(compMus1) Intro to MIDI


  • MIDI stands for Musical Instrument Digital Interface.
  • It is a specification for physically connecting devices (interface standard), and for communicating between them (communications messaging protoc0l).
  • It was designed for real-time keyboard performance, originally connecting analog synthesis devices (although it is a digital language).
  • It is a control language – it transmits performance instructions rather than audio.

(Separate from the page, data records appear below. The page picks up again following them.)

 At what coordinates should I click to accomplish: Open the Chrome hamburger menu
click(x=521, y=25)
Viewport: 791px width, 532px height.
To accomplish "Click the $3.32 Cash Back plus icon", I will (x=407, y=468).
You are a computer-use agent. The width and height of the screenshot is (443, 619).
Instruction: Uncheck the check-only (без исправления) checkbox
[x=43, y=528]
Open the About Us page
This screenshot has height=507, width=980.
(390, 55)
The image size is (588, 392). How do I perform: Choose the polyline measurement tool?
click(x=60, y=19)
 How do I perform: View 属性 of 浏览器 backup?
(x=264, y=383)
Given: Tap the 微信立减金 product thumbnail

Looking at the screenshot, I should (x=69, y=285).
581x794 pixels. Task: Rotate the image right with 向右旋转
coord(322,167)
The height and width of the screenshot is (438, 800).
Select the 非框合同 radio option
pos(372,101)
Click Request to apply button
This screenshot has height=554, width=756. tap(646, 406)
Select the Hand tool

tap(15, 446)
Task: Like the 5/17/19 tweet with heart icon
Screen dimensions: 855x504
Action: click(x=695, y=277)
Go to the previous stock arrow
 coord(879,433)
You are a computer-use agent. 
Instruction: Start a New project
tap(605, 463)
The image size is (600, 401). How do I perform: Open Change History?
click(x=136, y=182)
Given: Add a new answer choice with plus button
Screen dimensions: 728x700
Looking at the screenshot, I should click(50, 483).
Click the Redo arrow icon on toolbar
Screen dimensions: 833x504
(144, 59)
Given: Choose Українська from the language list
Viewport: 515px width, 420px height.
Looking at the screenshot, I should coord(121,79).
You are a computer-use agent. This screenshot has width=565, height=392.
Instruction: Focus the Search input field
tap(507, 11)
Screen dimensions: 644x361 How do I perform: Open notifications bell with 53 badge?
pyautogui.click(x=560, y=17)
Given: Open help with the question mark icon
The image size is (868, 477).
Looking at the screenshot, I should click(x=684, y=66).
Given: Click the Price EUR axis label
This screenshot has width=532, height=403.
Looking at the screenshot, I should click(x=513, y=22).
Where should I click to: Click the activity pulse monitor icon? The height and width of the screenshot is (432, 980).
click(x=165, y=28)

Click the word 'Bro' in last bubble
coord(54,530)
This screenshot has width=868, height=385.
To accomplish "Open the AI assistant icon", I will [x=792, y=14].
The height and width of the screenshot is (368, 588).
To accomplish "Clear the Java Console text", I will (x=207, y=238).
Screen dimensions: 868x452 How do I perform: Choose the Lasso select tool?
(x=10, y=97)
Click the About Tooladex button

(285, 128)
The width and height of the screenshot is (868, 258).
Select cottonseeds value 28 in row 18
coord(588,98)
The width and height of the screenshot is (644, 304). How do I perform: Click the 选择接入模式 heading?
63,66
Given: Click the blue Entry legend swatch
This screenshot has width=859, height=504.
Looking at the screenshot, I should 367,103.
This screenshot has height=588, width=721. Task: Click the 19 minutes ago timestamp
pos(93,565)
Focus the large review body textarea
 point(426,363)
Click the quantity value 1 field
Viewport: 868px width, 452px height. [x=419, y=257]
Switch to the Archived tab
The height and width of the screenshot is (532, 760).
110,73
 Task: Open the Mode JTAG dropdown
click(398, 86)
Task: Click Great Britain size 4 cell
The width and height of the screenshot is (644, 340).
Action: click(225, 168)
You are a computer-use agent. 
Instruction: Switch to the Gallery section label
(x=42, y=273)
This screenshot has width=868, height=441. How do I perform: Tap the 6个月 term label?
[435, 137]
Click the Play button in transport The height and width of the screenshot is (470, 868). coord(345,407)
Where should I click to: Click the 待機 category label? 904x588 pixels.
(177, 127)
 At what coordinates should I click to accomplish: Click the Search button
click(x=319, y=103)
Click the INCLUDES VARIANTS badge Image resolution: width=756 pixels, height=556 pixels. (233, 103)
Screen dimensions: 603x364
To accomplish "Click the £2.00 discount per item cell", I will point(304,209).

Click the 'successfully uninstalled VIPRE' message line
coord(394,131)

History (the dark ages: 1970s)

  • No synthesizer could communicate with another synthesizer or computer without proprietary methods.
  • Each synth would have its own keyboard, controlling its own synthesis system, with its own sequencer. (‘70s Rock – wall of keyboards)

Birth of MIDI

  • Several synth makers came together to agree on MIDI standard in 1981 (after development of inexpensive microcontrollers).
  • Designed to be relatively inexpensive.
  • First MIDI instruments available in 1983. (MIDI spec defined in 1982.)
    (E/E is wrong with 1984 date on p. 227.)
  • MIDI is still the main way musical hardware and software communicates today, and still defines most inter-application communication.

MIDI Hardware

  • Cables: 5-pin DIN, male connectors at each end (like RCA cables on home stereo equipment). Only three pins are used. The cables are designed to run at least 15 meters.
  • Ports: IN, OUT, THRU. With a computer interface, THRU often not used.
  • Computer interfaces (with USB and Firewire, can be built into keyboards and other devices). Interface communication speed can be at any rate. Most devices come with a computer interface built in (which connects via USB to computer).
  • Master/Slave arrangements

MIDI Transmission

  • One way – MIDI cables only carry messages in one direction.
    • Bi-Directional communication requires two MIDI cables.
    • Interface cables (USB) can be bidirectional.
  • 16 logical channels. (all channels travel down same physical wires)
  • Binary (like all digital) Data organized into 10-bit words.
  • Serial – one bit at a time.
  • Asynchronous – devices can send messages whenever the device decides.
  • Transmission speed (still at original standard) – 31,250 bits per second (31.25 kbits). Each 10-bit word requires roughly 1/100 of a second to transmit. Most commands require 3 words, or about 3/100 of a second to transmit.

Representation of Data

  • Numbers (all data, whatever it applies to)
  • Most values use a range of 0 – 127 (7 bits = 128 possible values)
  • Pitch: Middle C = 60

MIDI Messages

  • Channel and System messages

Channel Messages

  • Note-on/Note-off (note number, key velocity)
  • Polyphonic and Channel Key Pressure (aftertouch)
  • (Continuous) Control change. CC.
  • Pitch Bend
  • Program Change

System Messages

  • System Exclusive (escape hatch)
  • System Common (for timing and tuning)
  • System Real-Time messages

Structure of a Channel MIDI Message

  • Messages are sent as 10-bit words
  • First and last bit are stripped by UART chip. 8 bits (1 byte) remain.
  • Status byte/Data byte determined by first bit of byte. (1 for status, 0 for data)
  • Status byte indicates a function (note on, note off, cc change, etc.), and MIDI channel.
    • 4 bytes for function; 4 bytes for MIDI channel
    • 4 bytes gives 16 possible values. Hexadecimal notation is often used. 128 values can be represented with only two hexadecimal places. (Base 16, 0 – 9, A – F)
  • Data bytes contain values associated with function in status byte.

The Good

  • One-to-many control
  • Control is independent of synthesis.
  • Digital representation of data allows for computer generation, control, and editing.
  • MIDI data is “portable.”
  • Data can control anything that understands MIDI.

The Bad

  • Lowest common denominator approach.
  • Keyboard bias; event-oriented.
  • Slow communication speeds.
  • Poor data resolution.

The Ugly

  • Not all devices support the same feature sets (you need to look at MIDI implementation charts).
  • Serial communication means that it is impossible to accurately represent simultaneous events.
  • No requirements for how fast a device responds to a message.